→ Supplied passage:
— BEGIN —

Claudia Frances Ibotson Hernaman’s hymn, “Lord, who throughout these forty days,” signals the beginning of Lent and is often sung during Ash Wednesday services or throughout the season of Lent. Forty is a number with special biblical significance. It rained for forty days and nights when the earth was overtaken by floodwaters, and Noah waited another forty days before opening the window of the Ark. Israel wandered in the desert for forty years. Jesus was seen on earth following the resurrection for forty days. In this case, Christ’s forty days in the wilderness provides the primary paradigm for the forty days of Lent.

Claudia Hernaman was born in Surrey, England, and died in Brussels, Belgium. She was the daughter of an Anglican minister, and she married a minister who also served as a school inspector. Like so many other women hymn writers of the nineteenth century, she was devoted to the religious education of children. Toward this end, she wrote 150 hymns in several collections, some original and some translated from Latin. "Lord, Who Throughout These Forty Days" appeared first in her Child’s Book of Praise; A Manual for Devotion in Simple Verse (1873). It was not included in hymnals, however, until the mid-twentieth century, when it appeared in the Irish Church Hymnal (1960) and Hymns for Church and School (1964).

— END —

→ Data extract:
— BEGIN —

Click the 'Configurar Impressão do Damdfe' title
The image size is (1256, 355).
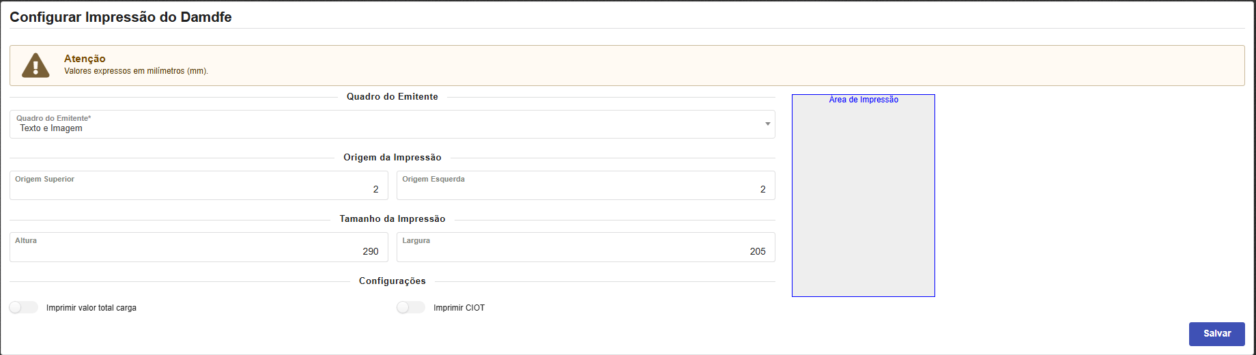[121, 17]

— END —

→ Exercise prompt: Please check the passage on the Lent hymn: where did Claudia Hernaman die?

→ Written answer: Brussels, Belgium.